A recent study by Ozcan et al. shows that four non-AKT phosphorylation sites are involved in the activation of murine FOXO1 by CAMKIIγ, likely through the p38 MAP kinase, in glucagon-stimulated hepatocytes (Ozcan et al., 2012). Serine 300 of mouse FOXO1, the equivalent of S298 of mouse FOXO3, is not among them (S246, S295, S467, and S475). To find out whether the CAMKIIA isoform phosphorylates FOXO1 in the same way as it does FOXO3, we expressed a FLAG-tagged human FOXO1 in HEK293T cells co-transfected or not with CAMKIIA. Mass spectrometry analysis identified three CAMKIIA-regulated phosphorylation sites equivalent to mouse FOXO1 S295, S467, and S475 (not shown). This agrees with the findings by Ozcan et al. and suggests that CAMKII directly phosphorylates FOXO3 but not FOXO1 in mammals.
Lastly, we determined whether CAMKII and Calcineurin regulate the transcriptional activity of FOXO3. Mammalian CAMKII can be activated by autophosphorylation at threonine 286 (Mukherji et al., 1994; Rich and Schulman, 1998). Mutation of this residue to A or D results in a kinase dead or constitutively active form of CAMKII, respectively (Fong et al., 1989). Using a luciferase reporter assay, we found that the transcriptional activity of FOXO3 was indeed stimulated by CAMKIIA in a way that required S298 of FOXO3 (Figure 10A) and T286 of CAMKIIA (Figure 10B), and further enhanced by the constitutively active CAMKIIA mutant (Figure 10C). Consistently, expression of Calcineurin significantly inhibited the transcriptional activity of FOXO3 (Figure 10D). From these results, we conclude that CAMKIIA and Calcineurin oppose each other in regulating the transcriptional activity of mouse FOXO3 through phosphorylation or dephosphorylation at S298. This mechanism is conserved from C. elegans to mammals.

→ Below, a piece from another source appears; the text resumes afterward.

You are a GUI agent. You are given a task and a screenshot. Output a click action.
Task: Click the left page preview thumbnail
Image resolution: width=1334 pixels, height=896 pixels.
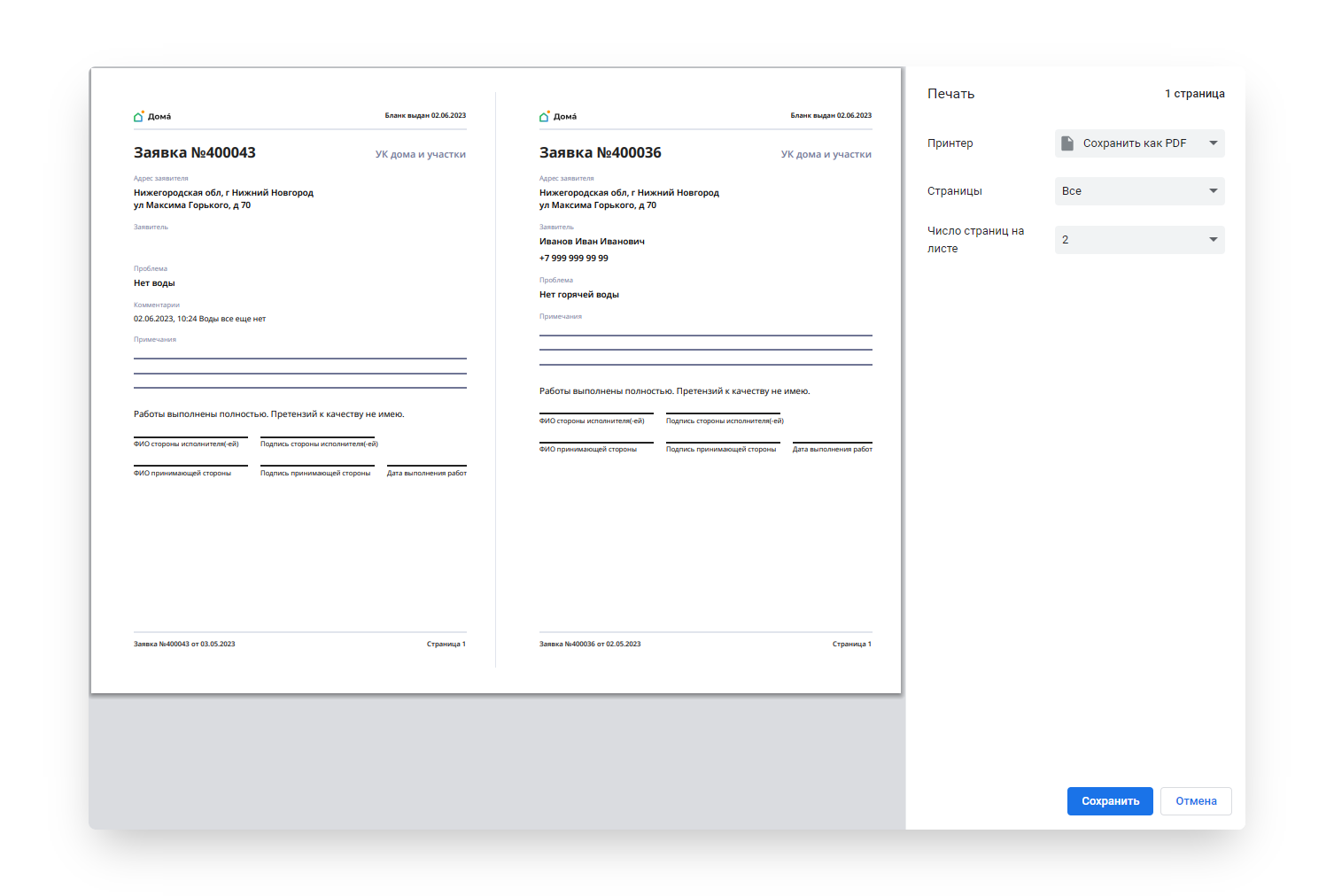click(x=300, y=381)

Our data suggest that CAMKII (UNC-43) and Calcineurin (TAX-6•CNB-1), by phosphorylating or de-phosphorylating serine 286 of DAF-16, extend or shorten the lifespan of C. elegans. The direct, antagonistic nature of these two enzymes also raised an interesting possibility that, with their opposing effects on DAF-16 and a common activating signal (Ca2+/CAM), UNC-43 and TAX-6•CNB-1 would constitutively negate each other and have essentially no control of DAF-16. However, this outcome most likely does not occur because of the difference in the spatial distribution and temporal activation profiles of the two enzymes. TAX-6 and CNB-1, similar to DAF-16, are expressed in most cells in C. elegans (Ogg et al., 1997; Bandyopadhyay et al., 2002; Kuhara et al., 2002; Dong et al., 2007). In contrast, unc-43 promoter-driven GFP was only detected in neurons and the intestine (Hunt-Newbury et al., 2007). We also detected UNC-43 primarily in the nervous system (not shown).
At the subcellular level, the TAX-6::GFP fusion protein is distributed diffusely throughout the cytoplasm and inside the nucleus (Kuhara et al., 2002; Dong et al., 2007). In contrast, the CFP::UNC-43 fusion protein is concentrated on perinuclear structures and clusters in neurites (Umemura et al., 2005). Temporally, Ca2+-activated CAMKII phosphorylates another molecule of CAMKII at T286 to convert it to a Ca2+/CAM-independent kinase, prolonging the kinase activity after the initial activation (Erickson et al., 2011). CAMKII can also be activated by ROS at low Ca2+ concentrations (Erickson et al., 2011). In mammalian cells, inhibition of Calcineurin by cytoplasmic CAMKII and inhibition of CAMKII by Calcineurin have both been reported (MacDonnell et al., 2009; Kubokawa et al., 2011), suggesting that the balance is intricately maintained. Therefore, in the case of the simultaneous activation of CAMKII and Calcineurin by Ca2+/CAM, either the kinase or the phosphatase could dominate the regulation of DAF-16 either locally (e.g., cytoplasm vs nucleus) or for certain time windows. This balance likely fine-tunes the DAF-16 activity in response to a changing environment.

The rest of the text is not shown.